TaxProf Blog

Editor: Paul L. Caron, Dean
Pepperdine University School of Law

Tuesday, December 28, 2004

Michigan & Texas Differ on Malpractice Liability of Estate Planners

Malpractice_1Recent cases from Michigan and Texas illustrate two very different approaches on the issue of the malpractice liability of attorneys whose negligence in drafting estate plans for their clients results in additional estate tax liability: 



  • Sorkowitz v. Lakritz, Wissbrun & Associates, P.C., 261 Mich. App. 642, 683 N.W.2d 210 (2004):  The beneficiaries of an estate brought a malpractice action against the lawyers who drafted the decedent's estate plan for failing to include Crummey and GST clauses.  The lower court dismissed the complaint on procedural grounds, concluding that Michigan law required malpractice plaintiffs to prove, on the "four corners" of the documents themselves and not via extrinsic evidence, that "a decedent's intent has been frustrated by an attorney's negligent drafting of estate planning documents."  The court of appeals reversed and rejected the application of the "four corners" doctrine on these facts:

In this day and age, clients go to estate planning experts not only to have valid testamentary documents prepared, but also to have an estate plan that will minimize the taxes payable recommended, and thus have the maximum amount transferred to the donor's intended beneficiaries at the intended times and intervals. We would be ignoring reality to dismiss legal malpractice cases such as this one on the basis of the fiction that one cannot know the decedent's intent unless it is apparent within the four corners of the estate planning documents, and without regard to common sense and expert opinion on estate planning matters. We should not ignore as judges what we know as lawyers and as men and women. It is far more likely that the decedents here intended to minimize the taxes payable upon their deaths than that they were indifferent to the amount of taxes payable, and it is virtually certain that they did not intend to pay more taxes than necessary.

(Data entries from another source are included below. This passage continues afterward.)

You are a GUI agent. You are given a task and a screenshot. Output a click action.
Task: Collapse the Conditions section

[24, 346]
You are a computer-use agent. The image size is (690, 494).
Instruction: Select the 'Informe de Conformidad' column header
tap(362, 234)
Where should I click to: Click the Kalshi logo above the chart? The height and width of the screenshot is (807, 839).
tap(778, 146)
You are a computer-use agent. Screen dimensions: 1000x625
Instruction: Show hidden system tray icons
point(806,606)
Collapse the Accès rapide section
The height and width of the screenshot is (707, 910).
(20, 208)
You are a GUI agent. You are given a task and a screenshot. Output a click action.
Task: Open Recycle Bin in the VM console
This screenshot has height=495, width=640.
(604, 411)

It is asserted ... that the decedents engaged defendants for estate planning, which clearly encompasses tax advice, and defendants either negligently failed to advise of, or negligently failed to include, provisions that would have prevented the tax deficiencies. Such claims will rarely be apparent on the face of the estate planning documents, without resort to extrinsic evidence. There is no reason to exempt estate planning lawyers from liability for malpractice simply because the damages often accrue after their client's death. If safeguards are necessary because of the nature of this specialty, such safeguards can be developed. But applying the Mieras "four corners" limitation to such claims is not required by precedent, goes too far in the direction of protecting the attorney, and is against the best interests of the clients and, ultimately, the profession.

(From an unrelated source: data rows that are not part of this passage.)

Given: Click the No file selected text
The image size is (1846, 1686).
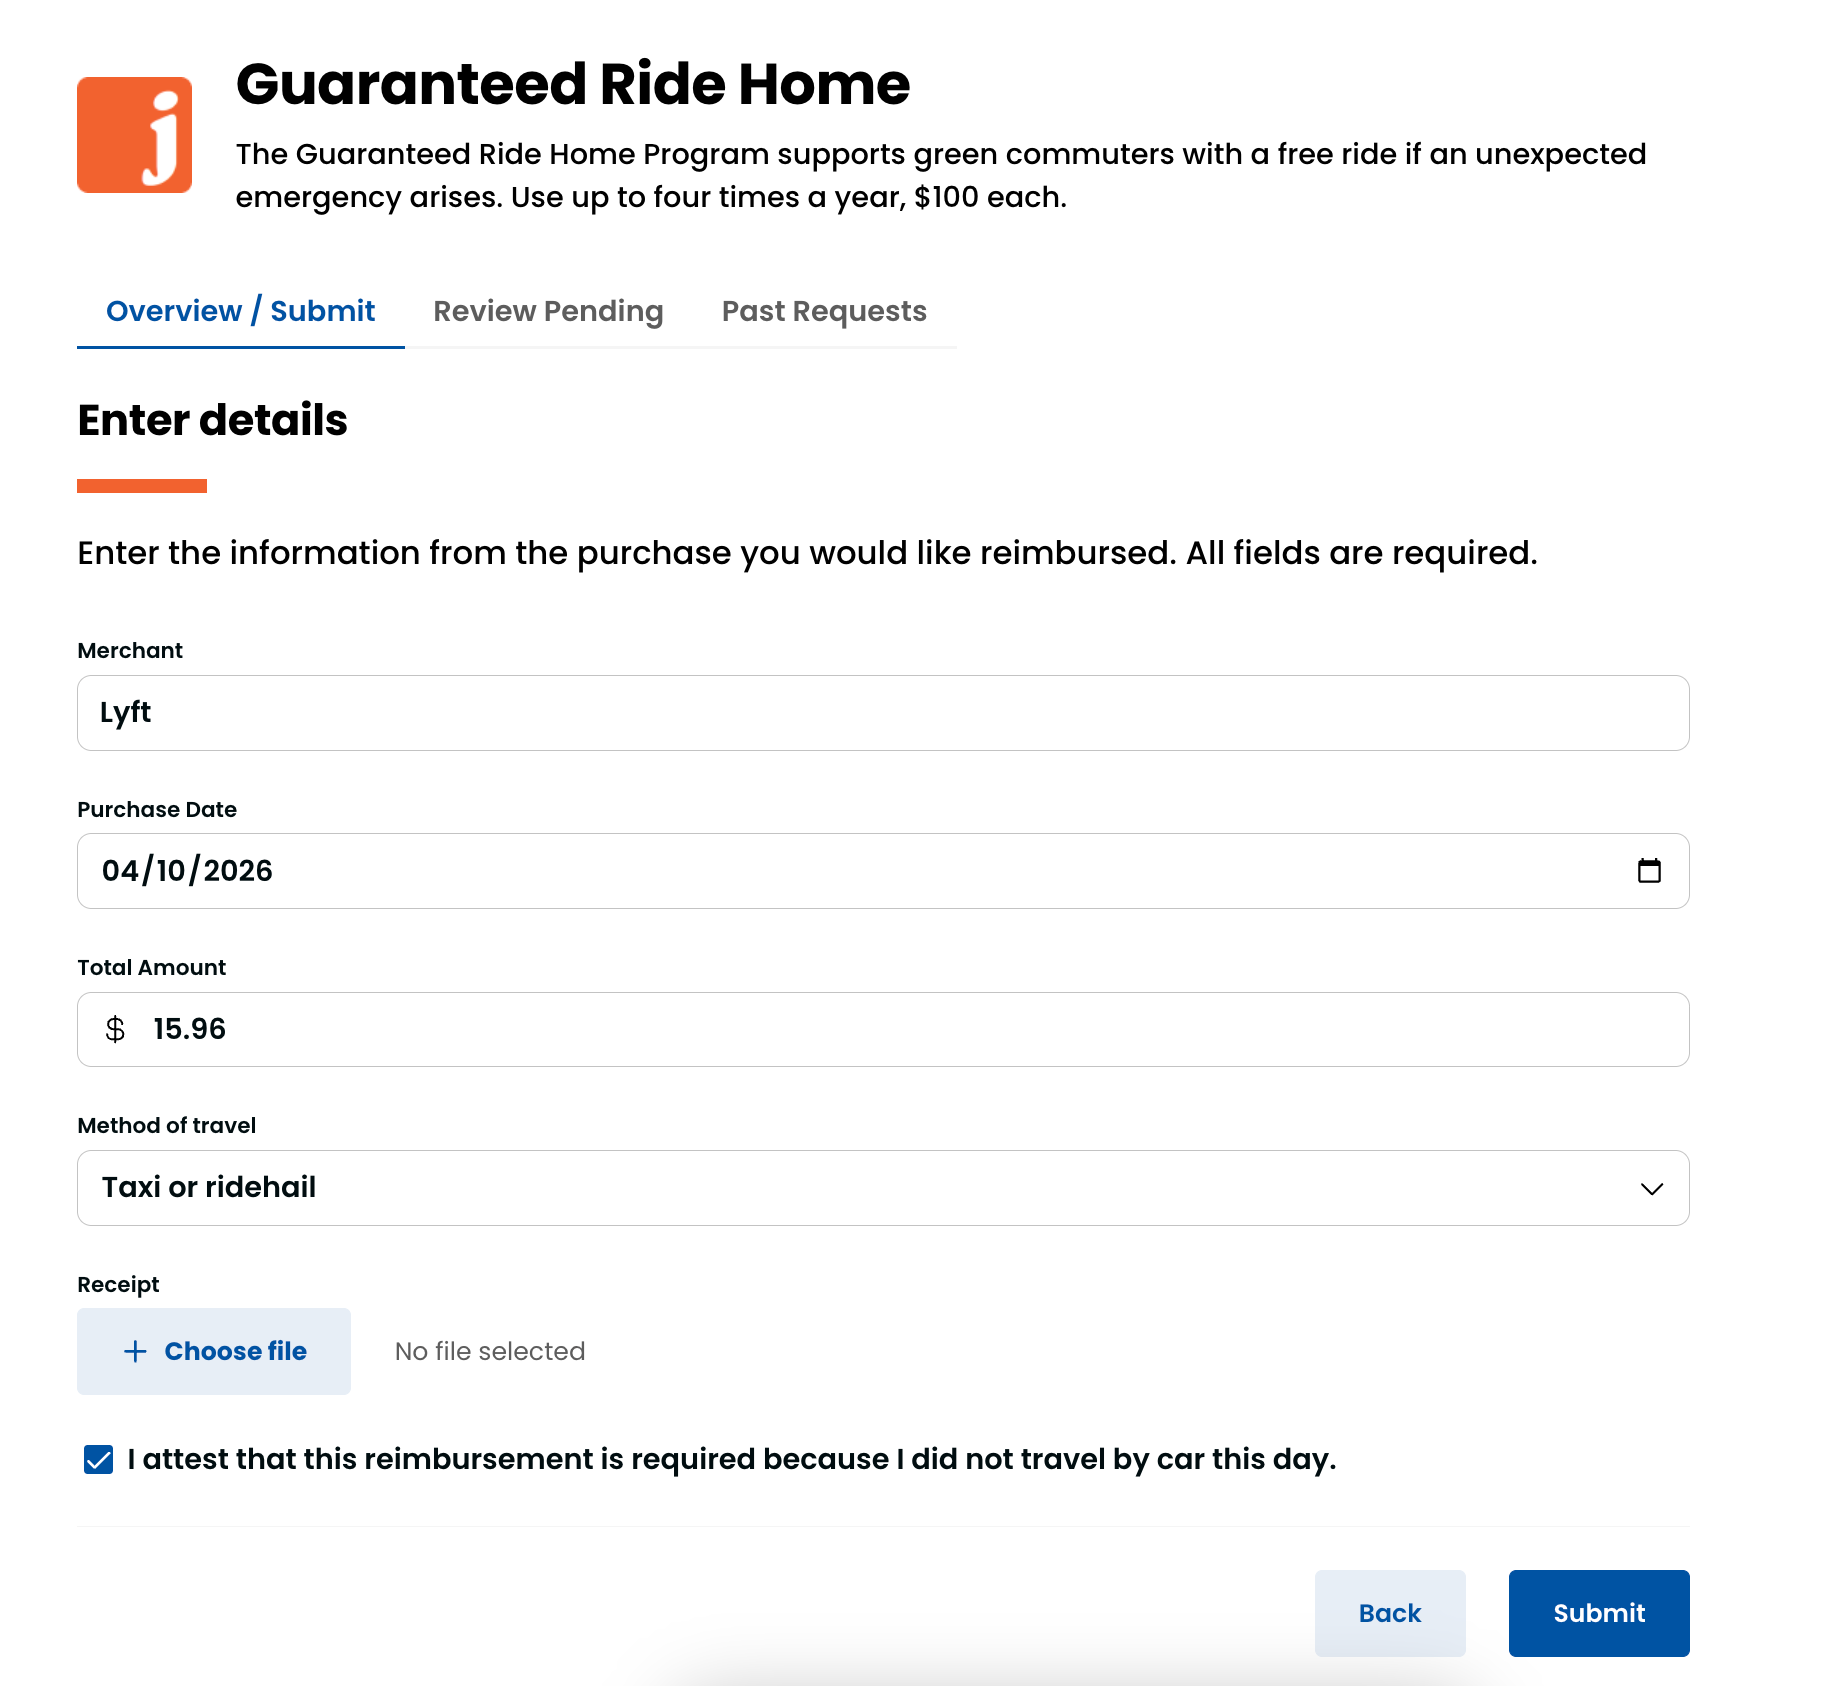Looking at the screenshot, I should (490, 1352).
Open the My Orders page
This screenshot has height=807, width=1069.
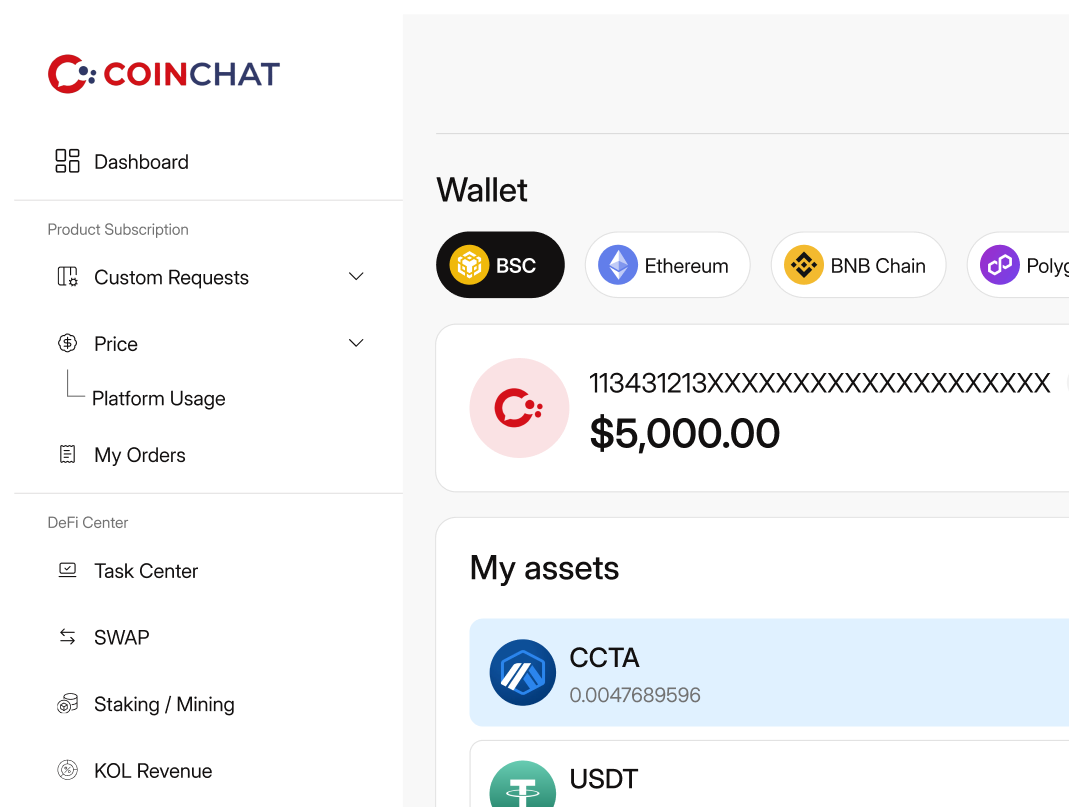[140, 455]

The "four corners" rule is applicable in a dispute between potential beneficiaries concerning the intended distribution of the pot of assets or pie left by the decedent. It is not applicable to a claim such as this one, that seeks recovery for diminution in the pot or pie left by the decedents alleged to have been caused by the negligence of the defendants who provided estate planning. Here the interests of the deceased clients, the estate, and all the beneficiaries are aligned on the same side, and there is no danger that defendant attorneys will be wrongly held accountable to a third-party for properly implementing the desires of their client.

  • Belt v. Oppenheimer, Blend, Harrison & Tate, Inc., 141 S.W.3d 706 (Tex. Ct. App. 2004):  The executors and children of the decedent brought a malpractice action against the lawyers who drafted the decedent's estate plan, alleging that the estate incurred more than $1.5 million in additional federal estate tax because of the lawyers' negligence.  The lower court granted summary judgment to the attorneys on the ground that they did not owe any legal duty to the beneficiaries because of a lack of privity under Barcelo v. Elliott, 923 S.W.2d 575 (Tex. 1996), and the court of appeals affirmed:

We recognize that the [plaintiffs] have . . . raised several policy arguments in support of their position; however, such arguments have been adversely answered by the supreme court in Barcelo.  It is a tenet of our judicial system that we, as an intermediate appellate court, are bound by pronouncements of the supreme court, even though we may entertain a contrary opinion. [W]e are confined to follow the dictates of Barcelo in this instance. . .

For further discussion of these cases, see the Winter 2004 ACTEC Journal (Vol. 30, No. 3).